Il prévient également qu’en l’absence de réaction, il rendra publiques les images de vidéosurveillance.
Le visage et l’identité du suspect présumé dévoilés
Le délai fixé par le restaurateur expire sans qu’aucune restitution ne soit effectuée.
Comme il l’avait annoncé, Yannick Pitton publie alors une nouvelle vidéo. Il y montre le visage de la personne qu’il accuse du cambriolage, cite son identité et évoque plusieurs éléments concernant son passé. Selon lui, ces informations proviennent de sources policières et judiciaires.
Cette publication provoque immédiatement de nombreuses réactions sur les réseaux sociaux.
Certains internautes soutiennent le restaurateur. Ils estiment que son geste traduit l’exaspération de nombreux commerçants confrontés aux vols et aux cambriolages.
D’autres, en revanche, jugent que cette démarche dépasse les limites fixées par la loi. Pour eux, la diffusion publique de l’identité d’un suspect présumé ne peut pas remplacer le travail de la justice.
Une enquête ouverte après le dépôt de plainte
Malgré sa prise de parole publique, le restaurateur a également engagé les démarches officielles.

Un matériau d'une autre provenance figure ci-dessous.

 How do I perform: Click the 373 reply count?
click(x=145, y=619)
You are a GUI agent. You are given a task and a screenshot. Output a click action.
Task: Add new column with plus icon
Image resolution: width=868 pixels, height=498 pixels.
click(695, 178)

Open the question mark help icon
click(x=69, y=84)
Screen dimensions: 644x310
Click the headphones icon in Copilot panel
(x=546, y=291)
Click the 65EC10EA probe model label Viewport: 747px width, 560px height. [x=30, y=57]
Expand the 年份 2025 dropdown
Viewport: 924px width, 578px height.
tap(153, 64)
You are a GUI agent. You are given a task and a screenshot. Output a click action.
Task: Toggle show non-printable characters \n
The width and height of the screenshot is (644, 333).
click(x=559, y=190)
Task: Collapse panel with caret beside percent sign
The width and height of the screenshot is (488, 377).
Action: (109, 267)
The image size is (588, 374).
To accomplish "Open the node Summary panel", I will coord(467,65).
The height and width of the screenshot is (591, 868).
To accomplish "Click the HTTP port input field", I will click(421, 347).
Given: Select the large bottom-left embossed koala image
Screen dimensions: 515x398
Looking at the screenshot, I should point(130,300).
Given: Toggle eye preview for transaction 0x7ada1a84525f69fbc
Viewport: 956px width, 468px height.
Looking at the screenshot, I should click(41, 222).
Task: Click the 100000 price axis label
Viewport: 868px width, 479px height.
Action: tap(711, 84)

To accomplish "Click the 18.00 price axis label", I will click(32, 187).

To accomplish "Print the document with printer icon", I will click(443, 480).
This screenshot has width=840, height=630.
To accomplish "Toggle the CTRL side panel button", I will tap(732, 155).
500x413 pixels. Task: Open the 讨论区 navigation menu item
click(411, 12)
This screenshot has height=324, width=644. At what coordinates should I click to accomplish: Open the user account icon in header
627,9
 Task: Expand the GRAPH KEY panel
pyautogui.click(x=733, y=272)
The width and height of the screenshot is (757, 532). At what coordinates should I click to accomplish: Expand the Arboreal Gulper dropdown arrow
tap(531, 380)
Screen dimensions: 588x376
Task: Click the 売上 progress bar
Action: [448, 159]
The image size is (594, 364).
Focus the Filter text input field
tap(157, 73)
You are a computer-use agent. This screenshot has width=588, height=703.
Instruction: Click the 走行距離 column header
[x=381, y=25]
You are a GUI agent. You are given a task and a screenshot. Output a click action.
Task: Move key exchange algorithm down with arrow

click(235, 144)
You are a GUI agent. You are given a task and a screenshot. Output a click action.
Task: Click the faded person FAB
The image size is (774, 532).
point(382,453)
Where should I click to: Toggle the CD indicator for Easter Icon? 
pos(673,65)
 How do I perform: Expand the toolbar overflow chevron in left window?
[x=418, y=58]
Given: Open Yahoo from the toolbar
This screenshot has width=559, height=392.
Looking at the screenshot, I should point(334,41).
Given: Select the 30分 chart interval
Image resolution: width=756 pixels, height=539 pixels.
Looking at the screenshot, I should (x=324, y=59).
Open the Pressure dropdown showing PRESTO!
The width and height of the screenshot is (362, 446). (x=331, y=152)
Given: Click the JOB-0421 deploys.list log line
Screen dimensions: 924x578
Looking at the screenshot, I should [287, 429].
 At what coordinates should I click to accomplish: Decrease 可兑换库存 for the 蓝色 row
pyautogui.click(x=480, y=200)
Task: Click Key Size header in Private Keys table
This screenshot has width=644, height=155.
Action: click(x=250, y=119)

Dès la découverte du cambriolage, il dépose plainte auprès des gendarmes de Lectoure. Il leur remet l’ensemble des images enregistrées par son système de vidéosurveillance afin de faciliter les investigations.
Les enquêteurs poursuivent désormais leur travail pour établir précisément le déroulement des faits et identifier l’auteur du vol.
L’enquête suit donc son cours et les éléments recueillis seront examinés dans le cadre de la procédure judiciaire.
Une initiative qui pourrait avoir des conséquences juridiques
En parallèle de l’enquête sur le cambriolage, plusieurs spécialistes du droit rappellent que la diffusion publique du visage et de l’identité d’un suspect soulève des questions juridiques importantes.
En France, la présomption d’innocence protège toute personne tant qu’aucune condamnation définitive n’a été prononcée. Rendre publique l’identité d’un individu présenté comme responsable d’une infraction avant une décision de justice peut également être considéré comme une atteinte à ses droits.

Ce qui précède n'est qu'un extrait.